Yesterday, the Zioness Movement released a very nice pamphlet on how progressive Jews can participate in the current protests while remaining unapologetically Zionist, along with how to answer a number of socialist Left lies about Israel.
Here’s an example:
The loony Left is freaking out, because they can’t stand the fact that supporting Israel is a truly progressive cause. So they are trying very hard to smear the pamphlet, which just makes them look even crazier to anyone besides those who are already divorced from reality:
But calling Israel “racist” and “apartheid” is old and thoroughly discredited. New accusations are interesting. And I saw one – that Jews are not indigenous to Israel, because indigenous doesn’t mean what indigenous means – and using the word properly is close to antisemitic, somehow.
Jacob Ari Labendz is the Clayman Assistant Professor of Judaic and Holocaust Studies and the Director of the Center for Judaic and Holocaust Studies at Youngstown State University.
Later we learn that Ashkenaz Jews are indigenous – to Europe.
Labendz' argument is that "indigeneity is a relational concept in the context of colonialism.
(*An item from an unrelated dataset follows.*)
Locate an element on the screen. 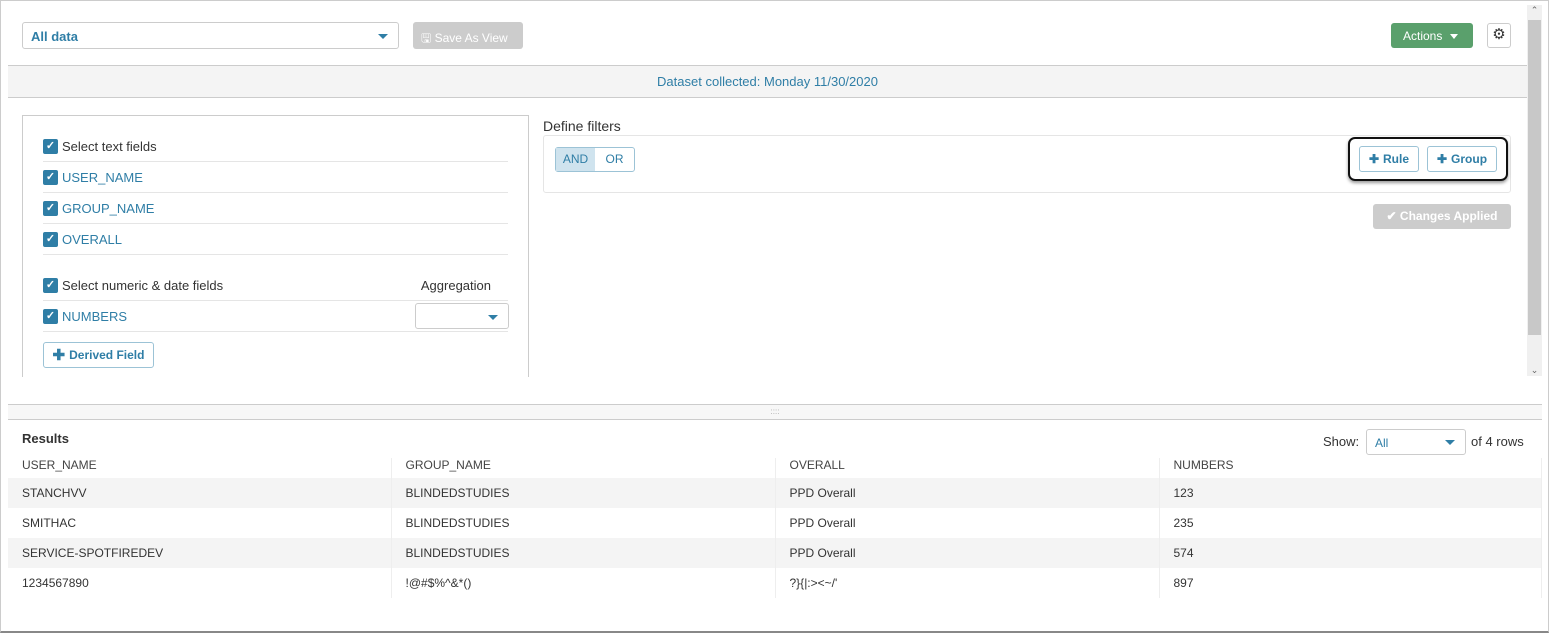  cell: SERVICE-SPOTFIREDEV is located at coordinates (200, 553).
It’s not an essential characteristic."
Wikipedia’s definition of indigenous is as good as any (there is no universally accepted definition: )
Indigenous peoples, also known in some regions as First peoples, First Nations, Aboriginal peoples or Native peoples or autochthonous peoples, are ethnic groups who are the original or earliest known inhabitants of an area, in contrast to groups that have settled, occupied or colonized the area more recently. Groups are usually described as indigenous when they maintain traditions or other aspects of an early culture that is associated with a given region.
Practicing unique traditions, they retain social, cultural, economic and political characteristics that are distinct from those of the dominant societies in which they live. ...They are the descendants - according to a common definition - of those who inhabited a country or a geographical region at the time when people of different cultures or ethnic origins arrived. The new arrivals later became dominant through conquest, occupation, settlement or other means.
Since there are no Canaanites or Jebusites or Nabatean peoples around, that means that Jews are the earliest extant inhabitants of Israel. And the Romans, Byzantines, and Muslims who invaded and settled there hundreds or thousands of years later were the colonialists.
While Jewish traditions have changed since then, Jewish laws and customs have remained remarkably stable - prayer in synagogue, regular Torah readings, eating kosher, wearing tefillin, putting up mezuzot, mikveh, holiday observances such as sukkah and matzoh, circumcision. And a large number of Jewish laws are dependent specifically on the land of Israel, such as the sabbatical year and terumat hamaaser.
Jews have kept their traditions over 2000 years at least as much as today's native Americans have kept theirs since the 17th century.
Labendz, however, apparently believes that Jews returning to Zion are the colonialists (or perhaps "settler colonialists.") Even more bizarrely, he thinks that somehow Jews are indigenous to the shtetl and Jewish ghettoes of Europe.
Noting the actual history of Jews and Judah in the Middle East and how they have kept their emotional and religious ties to the Land for 2000 years is, somehow, “verging on antisemitism.” According to modern intellectual bigots, Ashkenaz Jews should embrace the continent that has a history of demeaning them, oppressing them, "otherizing" them and sometimes murdering them as their homeland. The implication is that this is where they belong, in permanent diaspora, as a permanent minority, and any desire they have for self-determination is racist. (This is also Judith Butler's position.)
That sure sounds much closer to antisemitism to me.